- Born: 16 April 1045
- Died: 28 January 1065 (aged 19)
- Family: House of Piast
- Father: Casimir I the Restorer
- Mother: Maria Dobroniega of Kiev

= Mieszko Kazimierzowic =

Mieszko Kazimierzowic (Kazimierzowic means son of Kazimierz) (16 April 1045 – 28 January 1065) was a Polish prince member of the House of Piast. According to some scholars, he was probably Duke of Kuyavia since 1058 until his death.

== Life ==
He was the third son of Casimir I the Restorer by his wife Maria Dobroniega, daughter of Vladimir the Great, Grand Duke of Kiev. He was named after his paternal grandfather, Mieszko II Lambert. He had three brothers: Bolesław II Szczodry, Władysław Herman and Otto. His sister was Świętosława, later Queen Consort of Bohemia.

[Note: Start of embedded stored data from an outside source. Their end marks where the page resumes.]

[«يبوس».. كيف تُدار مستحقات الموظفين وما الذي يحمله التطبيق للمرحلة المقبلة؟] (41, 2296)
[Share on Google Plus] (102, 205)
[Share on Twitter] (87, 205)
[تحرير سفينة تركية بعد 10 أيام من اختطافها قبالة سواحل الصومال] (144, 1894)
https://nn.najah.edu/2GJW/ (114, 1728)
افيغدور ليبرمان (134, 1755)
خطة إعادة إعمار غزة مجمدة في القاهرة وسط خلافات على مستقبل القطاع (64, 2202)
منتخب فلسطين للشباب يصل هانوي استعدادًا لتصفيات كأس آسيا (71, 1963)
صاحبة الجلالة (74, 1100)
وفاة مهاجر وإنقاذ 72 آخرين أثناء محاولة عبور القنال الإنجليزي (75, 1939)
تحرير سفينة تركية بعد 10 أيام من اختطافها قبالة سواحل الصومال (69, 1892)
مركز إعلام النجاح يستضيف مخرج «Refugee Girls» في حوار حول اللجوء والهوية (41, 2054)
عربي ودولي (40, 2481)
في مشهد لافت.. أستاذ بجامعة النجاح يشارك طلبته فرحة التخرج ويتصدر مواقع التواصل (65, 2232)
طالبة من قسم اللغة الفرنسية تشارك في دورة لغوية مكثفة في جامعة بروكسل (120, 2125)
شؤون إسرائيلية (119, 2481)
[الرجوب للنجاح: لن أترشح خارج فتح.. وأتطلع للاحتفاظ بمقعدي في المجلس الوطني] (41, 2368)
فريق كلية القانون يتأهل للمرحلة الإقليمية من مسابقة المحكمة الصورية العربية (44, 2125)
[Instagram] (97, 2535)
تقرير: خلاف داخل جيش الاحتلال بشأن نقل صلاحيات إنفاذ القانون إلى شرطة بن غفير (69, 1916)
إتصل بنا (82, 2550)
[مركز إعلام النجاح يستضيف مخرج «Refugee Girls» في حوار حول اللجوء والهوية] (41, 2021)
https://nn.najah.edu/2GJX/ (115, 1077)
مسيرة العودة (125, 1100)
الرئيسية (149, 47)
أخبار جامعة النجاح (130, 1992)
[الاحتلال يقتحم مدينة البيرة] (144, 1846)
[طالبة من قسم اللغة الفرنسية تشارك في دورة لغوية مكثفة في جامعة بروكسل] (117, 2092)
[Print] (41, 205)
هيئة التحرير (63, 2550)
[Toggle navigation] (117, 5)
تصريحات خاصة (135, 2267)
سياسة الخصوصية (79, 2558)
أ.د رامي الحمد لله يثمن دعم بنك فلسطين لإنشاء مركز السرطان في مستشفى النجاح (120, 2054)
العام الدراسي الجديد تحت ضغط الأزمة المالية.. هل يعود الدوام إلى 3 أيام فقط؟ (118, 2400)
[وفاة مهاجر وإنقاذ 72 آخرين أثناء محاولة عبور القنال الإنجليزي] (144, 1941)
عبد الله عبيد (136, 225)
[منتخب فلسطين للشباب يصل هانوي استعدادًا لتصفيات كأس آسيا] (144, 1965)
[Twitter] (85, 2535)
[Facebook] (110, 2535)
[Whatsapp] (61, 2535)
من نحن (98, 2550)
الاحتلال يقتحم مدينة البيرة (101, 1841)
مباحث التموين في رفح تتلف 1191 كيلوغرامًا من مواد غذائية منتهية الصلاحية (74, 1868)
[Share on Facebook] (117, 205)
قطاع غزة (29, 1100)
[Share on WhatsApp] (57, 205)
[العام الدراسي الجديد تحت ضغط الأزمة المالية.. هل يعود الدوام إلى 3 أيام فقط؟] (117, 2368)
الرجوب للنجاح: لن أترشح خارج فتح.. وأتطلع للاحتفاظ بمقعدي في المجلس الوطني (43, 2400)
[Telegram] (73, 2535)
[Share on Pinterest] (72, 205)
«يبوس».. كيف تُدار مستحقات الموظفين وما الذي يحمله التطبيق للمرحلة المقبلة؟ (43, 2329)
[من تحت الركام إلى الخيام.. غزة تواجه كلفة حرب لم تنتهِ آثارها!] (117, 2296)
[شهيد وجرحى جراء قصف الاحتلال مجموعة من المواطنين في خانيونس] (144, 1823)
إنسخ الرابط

Gallus Anonymus, an author of Gesta principum Polonorum written in the early 12th century, put Mieszko third in order, among his brother. Modern historian, Janusz Bieniak, has supposed that Mieszko was the second son of Casimir I and was older than Władysław Herman, but most scholars disagree with this hypothesis. The date of Mieszko's birth was given by Rocznik krakowski (Kraków Annals). This source omitted dates of birth of Mieszko's brothers. Kazimierz Jasiński thought that Rocznik was started shortly before Mieszko's birth and this was the reason for absence of his older brothers. Przemysław Wiszewski supposed that Casimir I chose Mieszko as his successor and that this in turn was the real reason for absence of his older brothers in Annals. This conception was criticized by other scholars.

Mieszko was 13 years old, when his father died. Some historians suppose that he had his own province. Józef Płocha stated that it was Mazowsze. According to the theory of Gerard Labuda and Henryk Łowmiański, Mieszko received Kuyavia after his father's death in 1058. Łowmiański's argument is that knights from Kuyavia supported Zbigniew, son of Władysław Herman, in 1097. According to Łowmiański this probably meant that there was a tradition of semi-independence in the region.

There is no mention of Mieszko's influence on Polish politics.

Mieszko died on 28 January 1065. Year of death was noted by Rocznik kapituły krakowskiej, while day by Necrologium monasterii superioris Ratisbonensis. He died unmarried and childless.